## STATED EXERCISE
Edit the rows below by replacing each "GUI agent" with "interface agent", leaving everything else unchanged.

Records for locating displayed items
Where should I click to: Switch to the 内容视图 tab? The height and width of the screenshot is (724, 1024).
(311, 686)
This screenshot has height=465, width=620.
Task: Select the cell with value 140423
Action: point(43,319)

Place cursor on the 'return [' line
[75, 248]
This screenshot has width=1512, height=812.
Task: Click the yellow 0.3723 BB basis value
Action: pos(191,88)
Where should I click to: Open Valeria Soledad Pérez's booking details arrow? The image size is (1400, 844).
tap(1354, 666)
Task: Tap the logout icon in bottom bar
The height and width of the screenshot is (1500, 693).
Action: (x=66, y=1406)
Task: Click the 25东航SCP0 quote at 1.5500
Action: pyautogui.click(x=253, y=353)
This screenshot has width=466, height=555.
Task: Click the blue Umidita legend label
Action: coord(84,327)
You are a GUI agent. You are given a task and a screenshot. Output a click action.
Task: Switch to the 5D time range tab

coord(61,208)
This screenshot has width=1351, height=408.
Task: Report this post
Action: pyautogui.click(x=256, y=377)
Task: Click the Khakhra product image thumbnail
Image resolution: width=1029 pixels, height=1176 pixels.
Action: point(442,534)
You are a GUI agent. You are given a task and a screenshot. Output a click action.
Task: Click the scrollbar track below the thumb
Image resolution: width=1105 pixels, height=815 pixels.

## RESPONSE FOR THIS EXERCISE
Where should I click to: Switch to the 内容视图 tab? The height and width of the screenshot is (724, 1024).
(311, 686)
This screenshot has height=465, width=620.
Task: Select the cell with value 140423
Action: point(43,319)

Place cursor on the 'return [' line
[75, 248]
This screenshot has width=1512, height=812.
Task: Click the yellow 0.3723 BB basis value
Action: pos(191,88)
Where should I click to: Open Valeria Soledad Pérez's booking details arrow? The image size is (1400, 844).
tap(1354, 666)
Task: Tap the logout icon in bottom bar
The height and width of the screenshot is (1500, 693).
Action: (x=66, y=1406)
Task: Click the 25东航SCP0 quote at 1.5500
Action: pyautogui.click(x=253, y=353)
This screenshot has width=466, height=555.
Task: Click the blue Umidita legend label
Action: coord(84,327)
You are a interface agent. You are given a task and a screenshot. Output a click action.
Task: Switch to the 5D time range tab

coord(61,208)
This screenshot has width=1351, height=408.
Task: Report this post
Action: pyautogui.click(x=256, y=377)
Task: Click the Khakhra product image thumbnail
Image resolution: width=1029 pixels, height=1176 pixels.
Action: point(442,534)
You are a interface agent. You are given a task and a screenshot. Output a click action.
Task: Click the scrollbar track below the thumb
Image resolution: width=1105 pixels, height=815 pixels.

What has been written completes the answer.